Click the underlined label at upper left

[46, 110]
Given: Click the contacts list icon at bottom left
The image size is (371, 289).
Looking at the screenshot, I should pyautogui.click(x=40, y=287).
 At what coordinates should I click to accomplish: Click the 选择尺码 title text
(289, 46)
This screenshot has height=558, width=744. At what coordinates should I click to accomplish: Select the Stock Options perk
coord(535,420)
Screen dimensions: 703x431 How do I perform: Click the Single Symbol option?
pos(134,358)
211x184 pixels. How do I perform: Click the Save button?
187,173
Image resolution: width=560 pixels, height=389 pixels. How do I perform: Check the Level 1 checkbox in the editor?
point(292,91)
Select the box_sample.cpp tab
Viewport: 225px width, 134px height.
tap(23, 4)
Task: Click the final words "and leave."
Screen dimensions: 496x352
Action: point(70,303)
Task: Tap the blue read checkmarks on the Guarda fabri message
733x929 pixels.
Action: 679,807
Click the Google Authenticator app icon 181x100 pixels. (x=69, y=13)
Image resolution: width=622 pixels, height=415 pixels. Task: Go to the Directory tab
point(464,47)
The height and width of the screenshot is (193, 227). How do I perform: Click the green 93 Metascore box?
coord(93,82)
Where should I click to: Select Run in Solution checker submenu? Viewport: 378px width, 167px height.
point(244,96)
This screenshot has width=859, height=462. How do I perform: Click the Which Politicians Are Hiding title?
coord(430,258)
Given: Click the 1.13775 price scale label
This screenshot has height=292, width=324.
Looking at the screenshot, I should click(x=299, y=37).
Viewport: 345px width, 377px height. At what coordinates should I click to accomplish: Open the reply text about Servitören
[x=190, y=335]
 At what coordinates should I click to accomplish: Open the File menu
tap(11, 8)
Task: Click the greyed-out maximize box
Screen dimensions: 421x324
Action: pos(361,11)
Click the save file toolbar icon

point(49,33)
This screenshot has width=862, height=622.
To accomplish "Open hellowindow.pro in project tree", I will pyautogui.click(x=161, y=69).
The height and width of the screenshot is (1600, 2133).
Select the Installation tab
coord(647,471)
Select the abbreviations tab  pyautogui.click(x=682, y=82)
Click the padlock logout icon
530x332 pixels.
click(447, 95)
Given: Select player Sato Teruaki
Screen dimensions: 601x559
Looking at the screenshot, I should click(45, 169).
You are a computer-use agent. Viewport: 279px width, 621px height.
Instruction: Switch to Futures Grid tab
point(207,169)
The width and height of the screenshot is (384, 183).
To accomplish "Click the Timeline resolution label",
= = = = = = =
PROBLEM REQUIREMENTS:
Taking the listing above as a whole, count the lines that include the word "Given" and report the figure only.

EXERCISE SOLUTION:
3